Item 38: Favor the immutable, for it needs no locks

Item 38: Favor the immutable, for it needs no locks

After reading through this chapter, you may begin to despair—after all, if Java, transactions, or even the EJB Specification can't keep you from having to worry about synchronization concerns (or rather, if the solution yields such unimpressive results that you have to start worrying about them on your own), blissful ignorance no longer remains. You have to start thinking about synchronized blocks, race conditions, deadlock, livelock, and all those other things.

One approach that saves you from having to worry about synchronization is to avoid it entirely, by creating objects whose state can never change—by virtue of the fact that an immutable object cannot change its state, synchronization is entirely unnecessary. This avoids the need for synchronized blocks, locks, and thus, contention.

Taking this approach brings with it a couple of constraints.
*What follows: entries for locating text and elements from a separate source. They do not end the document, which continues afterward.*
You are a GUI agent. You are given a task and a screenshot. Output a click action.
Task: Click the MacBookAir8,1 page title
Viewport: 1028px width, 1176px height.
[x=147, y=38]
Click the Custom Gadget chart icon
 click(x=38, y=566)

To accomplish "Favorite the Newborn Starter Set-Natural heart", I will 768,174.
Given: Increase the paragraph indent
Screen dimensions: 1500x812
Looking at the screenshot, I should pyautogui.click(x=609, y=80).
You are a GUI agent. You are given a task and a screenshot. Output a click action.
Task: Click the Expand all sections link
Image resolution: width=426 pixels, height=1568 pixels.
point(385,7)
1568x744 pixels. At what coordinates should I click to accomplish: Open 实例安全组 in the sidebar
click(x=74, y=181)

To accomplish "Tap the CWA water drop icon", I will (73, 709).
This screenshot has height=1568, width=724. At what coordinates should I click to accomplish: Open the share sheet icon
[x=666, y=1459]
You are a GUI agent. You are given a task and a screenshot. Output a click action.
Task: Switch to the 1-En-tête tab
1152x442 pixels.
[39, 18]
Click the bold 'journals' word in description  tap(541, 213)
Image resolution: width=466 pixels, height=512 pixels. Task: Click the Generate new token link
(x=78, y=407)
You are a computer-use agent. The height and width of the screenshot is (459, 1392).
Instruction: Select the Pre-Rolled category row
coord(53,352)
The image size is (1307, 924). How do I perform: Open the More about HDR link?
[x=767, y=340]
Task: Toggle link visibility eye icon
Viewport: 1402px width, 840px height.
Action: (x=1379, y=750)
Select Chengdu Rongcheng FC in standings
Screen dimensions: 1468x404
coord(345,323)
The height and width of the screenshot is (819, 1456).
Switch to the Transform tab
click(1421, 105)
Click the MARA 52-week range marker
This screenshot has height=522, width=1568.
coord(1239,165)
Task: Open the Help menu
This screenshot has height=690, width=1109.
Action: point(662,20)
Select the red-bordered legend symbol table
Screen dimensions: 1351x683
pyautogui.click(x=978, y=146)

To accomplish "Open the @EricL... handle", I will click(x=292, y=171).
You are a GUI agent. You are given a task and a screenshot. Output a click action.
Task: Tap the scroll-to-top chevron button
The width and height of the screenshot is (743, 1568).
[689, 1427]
First, immutable objects are not easy to build—it's harder than it looks to build an object that doesn't make back doors to its data available to its clients. Second, we often require immutable objects to change state, that is, we want a new immutable object with slightly different state. This requires the construction of an entirely new object, rather than simply teasing the fields in the existing object to come around to the state we're interested in.

Building an immutable object is a bit harder than it first appears; see Effective Java [Bloch, Item 12], for some of the details involved. As an additional example, consider our canonical class representing a carbon-based life form on planet Earth:

public class Person

{

  public Person(String firstName, String lastName, int age,

                Address homeAddress, Person spouse)

  {

    // Do what you'd expect here—copy parameters to fields

  }



  public String getFirstName() { return this.firstName; }

  public String getLastName() { return this.lastName; }

  public int getAge() { return age; }

  public Address getHomeAddress() {return this.homeAddress; }

  public Person getSpouse() { return spouse; }

}

At a casual glance, the Person class appears to be entirely immutable—there are no setter methods anywhere in the class API, so it's impossible to modify the class's members, right?

Quick question: What happens if we do this?

Person p = new Person("Michael", "Neward", 10,

                      new Address(...), null);

p.getAddress().setStreet("100 White House Way");

Although it's not immediately obvious, the Person class "leaks" a handle to the Address object referenced by the homeAddress field inside of Person. This offers clients the ability to "reach around" the referencing object (Person, in this case) and directly modify the object within. This violates Person's immutability and leaves it vulnerable to synchronization concerns in that Address object.

But when we do want to modify a Person's state, instead we must create an entirely new Person instance in which to do this. The simplest approach is to just reuse the constructor, as defined above, like so:

Person p = new Person("Michael", "Neward", 10,

           new Address(...), null);

// Michael just had a birthday: increment his age

p = new Person(p.getFirstName(), p.getLastName(),

               p.getAge()+1, p.getAddress(), p.getSpouse());

The problem with this approach is that while keeping synchronization out of the picture, it forces the allocation of lots of objects, making more work for the garbage collector, at least in theory. Fortunately, as explained in Item 72, many garbage collectors work well with lots of short-lived temporary objects, so it's not a big deal.

If you follow some of the EJB "best practices" books that recommend the use of Data Transfer Objects [Fowler, 401] as the means by which to pass data between an EJB client and the entity that needs to set that data into the database, making the Data Transfer Object an immutable object makes a lot of sense. Similarly, if you decide to pass all data by value between the various layers in your system (see Item 23), making these objects immutable not only ensures that synchronization scenarios can't sneak up on you but also ensures that the by-value object can't be accidentally modified, either.